◆ Stored data:

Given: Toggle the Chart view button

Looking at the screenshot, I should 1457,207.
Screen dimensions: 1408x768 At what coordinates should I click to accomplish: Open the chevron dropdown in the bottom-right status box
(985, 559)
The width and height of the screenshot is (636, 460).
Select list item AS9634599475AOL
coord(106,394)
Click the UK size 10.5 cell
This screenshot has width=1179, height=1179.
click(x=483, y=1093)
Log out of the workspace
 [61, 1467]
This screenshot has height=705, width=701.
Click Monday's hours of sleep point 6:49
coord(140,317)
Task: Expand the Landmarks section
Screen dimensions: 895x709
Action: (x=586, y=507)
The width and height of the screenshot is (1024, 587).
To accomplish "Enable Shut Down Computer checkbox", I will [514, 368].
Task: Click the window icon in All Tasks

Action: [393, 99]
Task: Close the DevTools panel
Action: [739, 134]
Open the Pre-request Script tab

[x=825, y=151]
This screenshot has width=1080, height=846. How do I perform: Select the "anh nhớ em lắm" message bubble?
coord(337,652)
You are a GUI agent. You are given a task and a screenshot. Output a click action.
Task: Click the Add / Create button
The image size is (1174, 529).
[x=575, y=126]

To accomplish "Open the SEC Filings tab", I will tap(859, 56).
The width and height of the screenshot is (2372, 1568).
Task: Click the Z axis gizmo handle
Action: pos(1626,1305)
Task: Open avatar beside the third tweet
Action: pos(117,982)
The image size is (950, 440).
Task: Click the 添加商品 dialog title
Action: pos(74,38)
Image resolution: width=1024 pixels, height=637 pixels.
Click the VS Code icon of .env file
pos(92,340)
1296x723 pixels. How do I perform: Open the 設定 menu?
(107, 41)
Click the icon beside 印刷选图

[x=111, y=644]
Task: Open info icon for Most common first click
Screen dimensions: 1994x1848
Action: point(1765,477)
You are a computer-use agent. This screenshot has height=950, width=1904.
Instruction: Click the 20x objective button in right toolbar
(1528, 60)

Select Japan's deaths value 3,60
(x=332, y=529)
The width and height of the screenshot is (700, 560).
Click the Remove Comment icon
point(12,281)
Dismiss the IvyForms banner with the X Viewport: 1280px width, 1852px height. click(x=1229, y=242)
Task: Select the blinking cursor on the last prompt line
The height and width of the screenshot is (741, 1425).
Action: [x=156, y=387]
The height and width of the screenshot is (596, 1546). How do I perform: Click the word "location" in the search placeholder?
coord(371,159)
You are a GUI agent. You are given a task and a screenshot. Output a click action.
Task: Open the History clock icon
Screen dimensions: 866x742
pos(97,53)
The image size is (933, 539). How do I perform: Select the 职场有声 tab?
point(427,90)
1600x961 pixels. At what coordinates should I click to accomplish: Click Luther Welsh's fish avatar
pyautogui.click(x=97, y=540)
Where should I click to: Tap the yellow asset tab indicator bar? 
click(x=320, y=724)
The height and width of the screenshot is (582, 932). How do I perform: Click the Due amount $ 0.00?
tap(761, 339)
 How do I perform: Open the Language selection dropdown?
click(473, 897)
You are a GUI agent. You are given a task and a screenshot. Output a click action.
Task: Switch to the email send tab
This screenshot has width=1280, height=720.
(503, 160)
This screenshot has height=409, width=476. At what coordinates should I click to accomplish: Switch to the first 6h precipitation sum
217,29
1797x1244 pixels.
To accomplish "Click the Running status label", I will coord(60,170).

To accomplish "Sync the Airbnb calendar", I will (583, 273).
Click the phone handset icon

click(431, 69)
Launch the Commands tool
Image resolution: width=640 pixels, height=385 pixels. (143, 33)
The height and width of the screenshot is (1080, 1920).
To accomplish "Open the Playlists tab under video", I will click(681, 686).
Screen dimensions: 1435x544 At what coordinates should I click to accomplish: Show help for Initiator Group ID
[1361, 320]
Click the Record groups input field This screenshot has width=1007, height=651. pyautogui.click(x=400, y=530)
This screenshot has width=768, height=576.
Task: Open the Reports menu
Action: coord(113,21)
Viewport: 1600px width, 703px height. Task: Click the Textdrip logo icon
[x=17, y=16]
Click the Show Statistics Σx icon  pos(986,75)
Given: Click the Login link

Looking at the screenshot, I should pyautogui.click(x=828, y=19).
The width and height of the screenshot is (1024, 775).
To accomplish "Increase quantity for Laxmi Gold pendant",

◆ Objective:
Copy out every line of the listing above word for word, with no changes.

◆ Reply to the exercise:
Given: Toggle the Chart view button

Looking at the screenshot, I should 1457,207.
Screen dimensions: 1408x768 At what coordinates should I click to accomplish: Open the chevron dropdown in the bottom-right status box
(985, 559)
The width and height of the screenshot is (636, 460).
Select list item AS9634599475AOL
coord(106,394)
Click the UK size 10.5 cell
This screenshot has width=1179, height=1179.
click(x=483, y=1093)
Log out of the workspace
 [61, 1467]
This screenshot has height=705, width=701.
Click Monday's hours of sleep point 6:49
coord(140,317)
Task: Expand the Landmarks section
Screen dimensions: 895x709
Action: (x=586, y=507)
The width and height of the screenshot is (1024, 587).
To accomplish "Enable Shut Down Computer checkbox", I will [514, 368].
Task: Click the window icon in All Tasks

Action: [393, 99]
Task: Close the DevTools panel
Action: [739, 134]
Open the Pre-request Script tab

[x=825, y=151]
This screenshot has width=1080, height=846. How do I perform: Select the "anh nhớ em lắm" message bubble?
coord(337,652)
You are a GUI agent. You are given a task and a screenshot. Output a click action.
Task: Click the Add / Create button
The image size is (1174, 529).
[x=575, y=126]

To accomplish "Open the SEC Filings tab", I will tap(859, 56).
The width and height of the screenshot is (2372, 1568).
Task: Click the Z axis gizmo handle
Action: pos(1626,1305)
Task: Open avatar beside the third tweet
Action: pos(117,982)
The image size is (950, 440).
Task: Click the 添加商品 dialog title
Action: pos(74,38)
Image resolution: width=1024 pixels, height=637 pixels.
Click the VS Code icon of .env file
pos(92,340)
1296x723 pixels. How do I perform: Open the 設定 menu?
(107, 41)
Click the icon beside 印刷选图

[x=111, y=644]
Task: Open info icon for Most common first click
Screen dimensions: 1994x1848
Action: point(1765,477)
You are a computer-use agent. This screenshot has height=950, width=1904.
Instruction: Click the 20x objective button in right toolbar
(1528, 60)

Select Japan's deaths value 3,60
(x=332, y=529)
The width and height of the screenshot is (700, 560).
Click the Remove Comment icon
point(12,281)
Dismiss the IvyForms banner with the X Viewport: 1280px width, 1852px height. click(x=1229, y=242)
Task: Select the blinking cursor on the last prompt line
The height and width of the screenshot is (741, 1425).
Action: [x=156, y=387]
The height and width of the screenshot is (596, 1546). How do I perform: Click the word "location" in the search placeholder?
coord(371,159)
You are a GUI agent. You are given a task and a screenshot. Output a click action.
Task: Open the History clock icon
Screen dimensions: 866x742
pos(97,53)
The image size is (933, 539). How do I perform: Select the 职场有声 tab?
point(427,90)
1600x961 pixels. At what coordinates should I click to accomplish: Click Luther Welsh's fish avatar
pyautogui.click(x=97, y=540)
Where should I click to: Tap the yellow asset tab indicator bar? 
click(x=320, y=724)
The height and width of the screenshot is (582, 932). How do I perform: Click the Due amount $ 0.00?
tap(761, 339)
 How do I perform: Open the Language selection dropdown?
click(473, 897)
You are a GUI agent. You are given a task and a screenshot. Output a click action.
Task: Switch to the email send tab
This screenshot has width=1280, height=720.
(503, 160)
This screenshot has height=409, width=476. At what coordinates should I click to accomplish: Switch to the first 6h precipitation sum
217,29
1797x1244 pixels.
To accomplish "Click the Running status label", I will coord(60,170).

To accomplish "Sync the Airbnb calendar", I will (583, 273).
Click the phone handset icon

click(431, 69)
Launch the Commands tool
Image resolution: width=640 pixels, height=385 pixels. (143, 33)
The height and width of the screenshot is (1080, 1920).
To accomplish "Open the Playlists tab under video", I will click(681, 686).
Screen dimensions: 1435x544 At what coordinates should I click to accomplish: Show help for Initiator Group ID
[1361, 320]
Click the Record groups input field This screenshot has width=1007, height=651. pyautogui.click(x=400, y=530)
This screenshot has width=768, height=576.
Task: Open the Reports menu
Action: coord(113,21)
Viewport: 1600px width, 703px height. Task: Click the Textdrip logo icon
[x=17, y=16]
Click the Show Statistics Σx icon  pos(986,75)
Given: Click the Login link

Looking at the screenshot, I should pyautogui.click(x=828, y=19).
The width and height of the screenshot is (1024, 775).
To accomplish "Increase quantity for Laxmi Gold pendant",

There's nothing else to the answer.